Tuesday, February 10, 2004

This post contains links to older articles not previously mentioned. To see the latest news from Tuesday, February 10th, go to the posts directly below this one.

From the Herald News (Mass.):
Kerry favors importing cheaper Canadian drugs
Democratic presidential hopeful John Kerry said Wednesday he favors allowing cheaper prescription drugs into the country from Canada and using the buying power of the federal government to drive down prices.

Offering a package of health care proposals in response to President Bush’s State of the Union address, Kerry said as president he would end the role of brokers and middlemen who drive up prescription costs.

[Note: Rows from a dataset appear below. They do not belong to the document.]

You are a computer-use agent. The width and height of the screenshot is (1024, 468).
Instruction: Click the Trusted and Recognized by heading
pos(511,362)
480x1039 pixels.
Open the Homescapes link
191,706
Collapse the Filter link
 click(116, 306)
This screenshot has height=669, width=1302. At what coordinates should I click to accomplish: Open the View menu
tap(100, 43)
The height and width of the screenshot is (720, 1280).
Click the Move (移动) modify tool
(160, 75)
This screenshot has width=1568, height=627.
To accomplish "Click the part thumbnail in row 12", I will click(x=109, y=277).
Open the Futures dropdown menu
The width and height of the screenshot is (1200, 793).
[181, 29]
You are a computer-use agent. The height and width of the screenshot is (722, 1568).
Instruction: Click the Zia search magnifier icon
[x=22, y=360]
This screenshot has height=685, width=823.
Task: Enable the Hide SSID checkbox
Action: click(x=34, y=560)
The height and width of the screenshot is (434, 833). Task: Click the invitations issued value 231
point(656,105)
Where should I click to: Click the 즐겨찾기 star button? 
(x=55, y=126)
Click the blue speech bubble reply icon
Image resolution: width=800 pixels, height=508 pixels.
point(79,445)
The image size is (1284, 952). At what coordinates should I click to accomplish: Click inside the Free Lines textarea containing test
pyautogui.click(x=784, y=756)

From the Journal News (NY):
New Westchester discount drug program faces federal scrutiny
Westchester residents will be able to buy low-cost medications from Canada under a discount drug service launched yesterday by county officials.

But that program, known as WestchesterRx, is already facing scrutiny from Food and Drug Administration officials who say it is illegal to bring prescription drugs from outside the country into the United States.

From the Virginian Pilot:
Va. panel nixes buying prescription drugs from Canada
A House committee on Thursday killed legislation that would have allowed the state to purchase inexpensive prescription drugs from Canada.

Del. Richard H. Black's proposal would have applied only to state-sponsored medical programs, including those for state employees and retirees. Black, R-Loudoun, estimated the program would save Virginia about $90 million a year.

From the Sacramento Bee:
Lawmakers look north for savings on prescriptions
Anxious to avoid more than $3 billion in proposed budget cuts to health programs, California lawmakers Tuesday explored whether the state might save hundreds of millions of dollars buying drugs from Canada.

Without federal approval, the state action would violate U.S. Food and Drug Administration rules. Still, California and several other states have started looking north for cheaper prescription medicines as soaring drug costs and ballooning budget deficits have made health officials increasingly desperate for more ways to save patients money on drugs.